_DOCUMENT EXCERPT:_
1 system level (Matlab/Simulink, VerilogA, C, etc).
2 schematic, some hand calculations, simulation, corners, temperature;
3 layout;
4 extract + simukate the extracted (corners, so on);
5a it works, you are happy;
5b it doesn't, see why, back to step 2.
 

ocarnu,

Thx,

I'd like to know what "cornner" means?
 

Corners are the extreme conditions for which the design must still meet the design specifications. For example, you may design a circuit with a power supply of 2.5 V, but the circuit should still work for values a little bit above and a little bit below.
 

tt corner,
ff corner,
ss corner,
sf corner,
fs corner,
......

t means typical,
f means fast,
s means slow.
 

The process has some variation. E.g. if Vth nominal is 0.5V (so called "typical value"), actually when you fabricate it might be anywhere between 0.45 and 0.55 with some distrbution. There are lots of parameters and each of them has some variation or uncertainty. Corners take the extremes, like most unfavorable case and most favorable (which is which depends on design). If you don't simulate the corners you'll have the surprise that only 50% of the chips work. That means double the price for the chip (more actually, you have to test them to find the good ones). That means you go bankrupt :).
In some designs corners are not enough. You have to take more samples from the parameters space, with a monte carlo analysis. How to take these parameters to cover efficiently the whole space, without missing the important spot, it's a science in itself.
 

thx, I have been a digital guy for many years. How can I convert digital to analog?

What books or courses shall I learn?

_TASKS AND EXERCISES:_
1: For each statement about the corners discussion, say yes if the text agrees with it and no if it does not, and quote the words of the text that decide it.
(a) In the example, the nominal Vth is 0.5V.
(b) In the corner names, the letter s stands for "standard."
(c) The text says corners are enough for every design.
2: Answer these questions from the corners discussion:
(a) What power supply voltage does the example circuit use?
(b) In the example, what range might Vth actually fall in after fabrication?
(c) What analysis is named for when corners are not enough?
3: Write out the part of the corners discussion between "Corners are the" and "little bit below.", inclusive.

_DATA:_

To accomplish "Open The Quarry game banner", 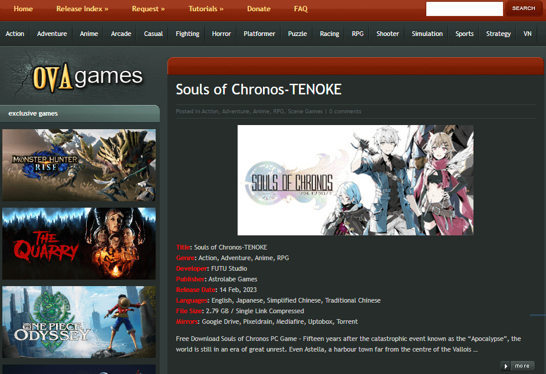I will (x=79, y=243).
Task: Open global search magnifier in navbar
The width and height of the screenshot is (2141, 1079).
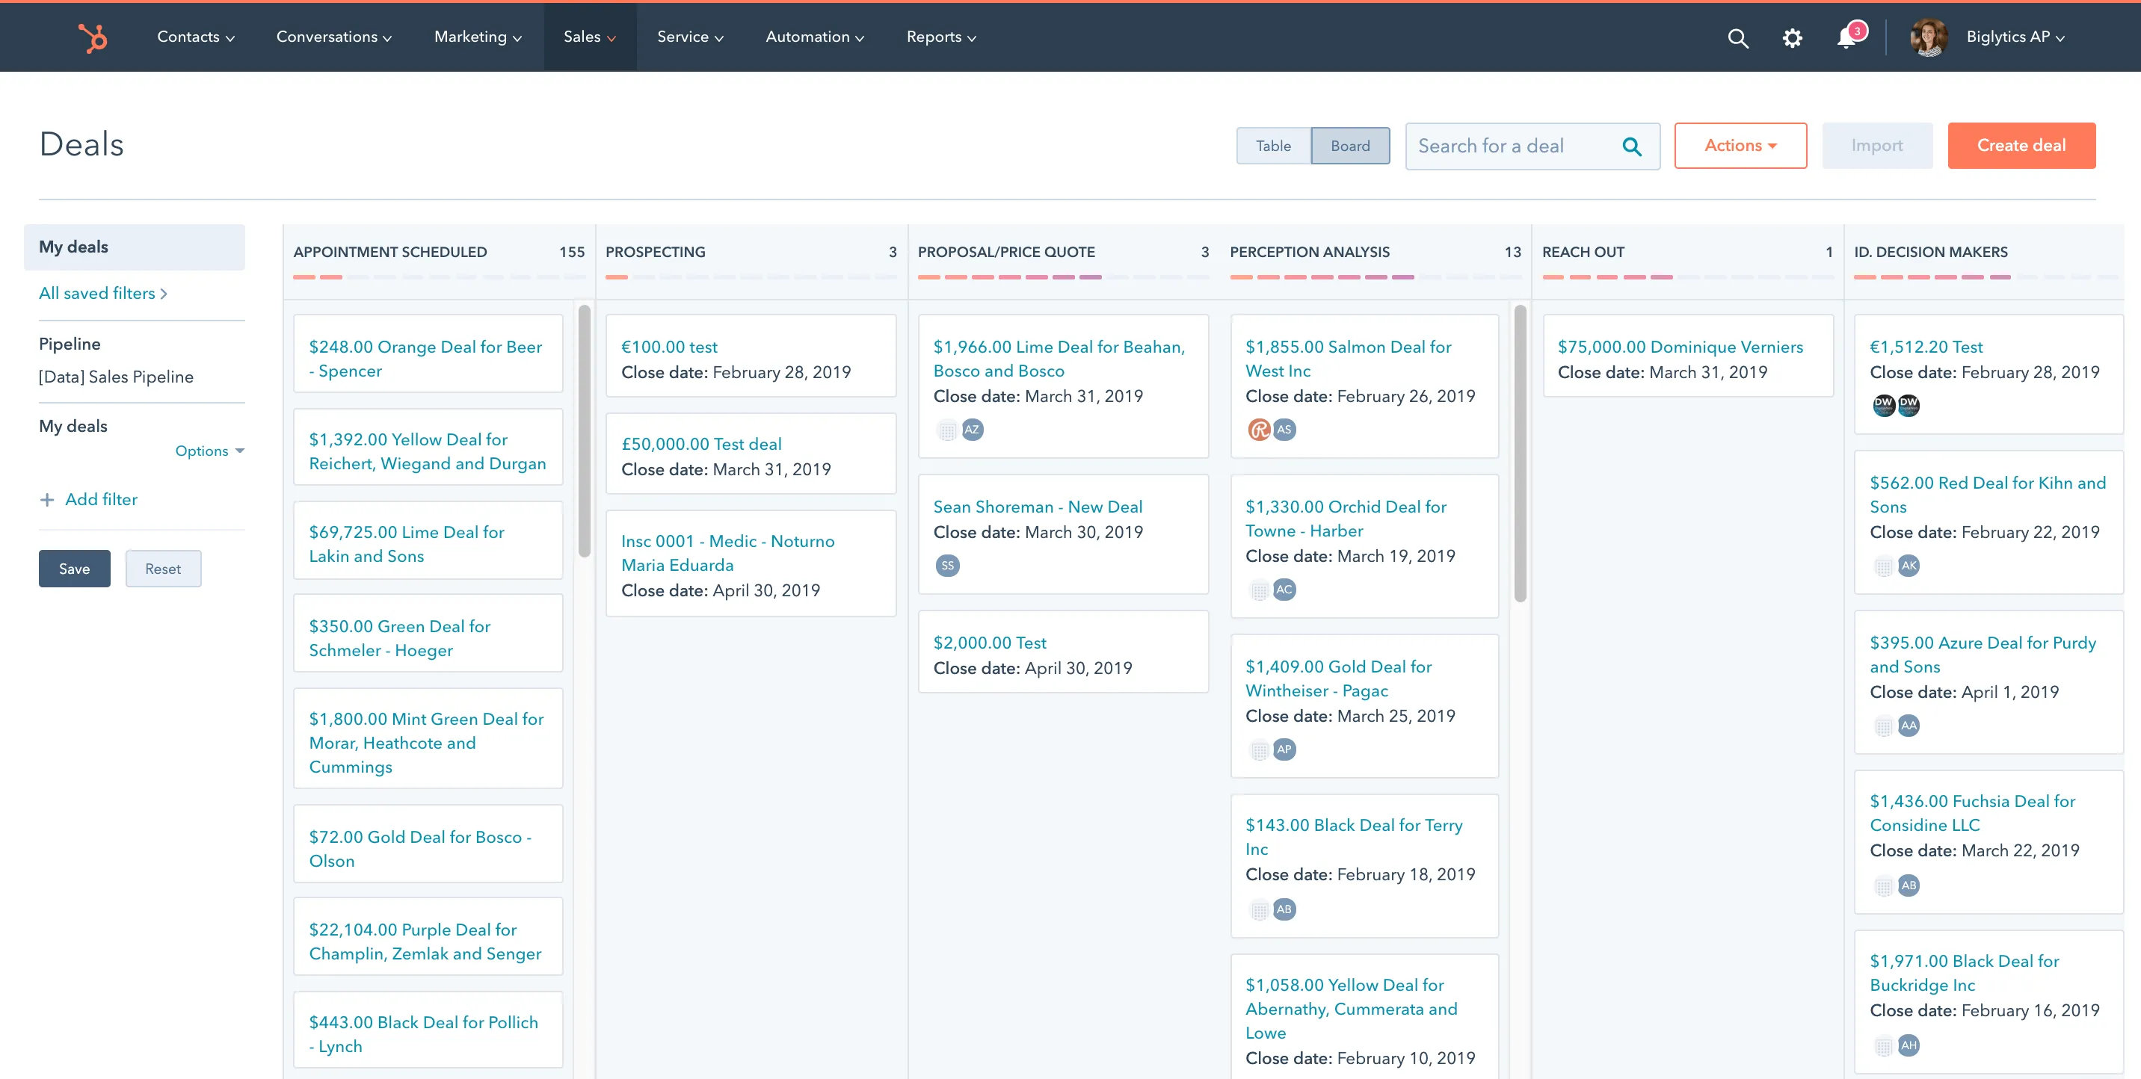Action: [x=1737, y=37]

_PER-TASK ANSWERS:_
1:
(a) Yes: "if Vth nominal is 0.5V (so called "typical value")"
(b) No: "s means slow."
(c) No: "In some designs corners are not enough."

2:
(a) 2.5 V
(b) Anywhere between 0.45 and 0.55
(c) A monte carlo analysis

3:
Corners are the extreme conditions for which the design must still meet the design specifications. For example, you may design a circuit with a power supply of 2.5 V, but the circuit should still work for values a little bit above and a little bit below.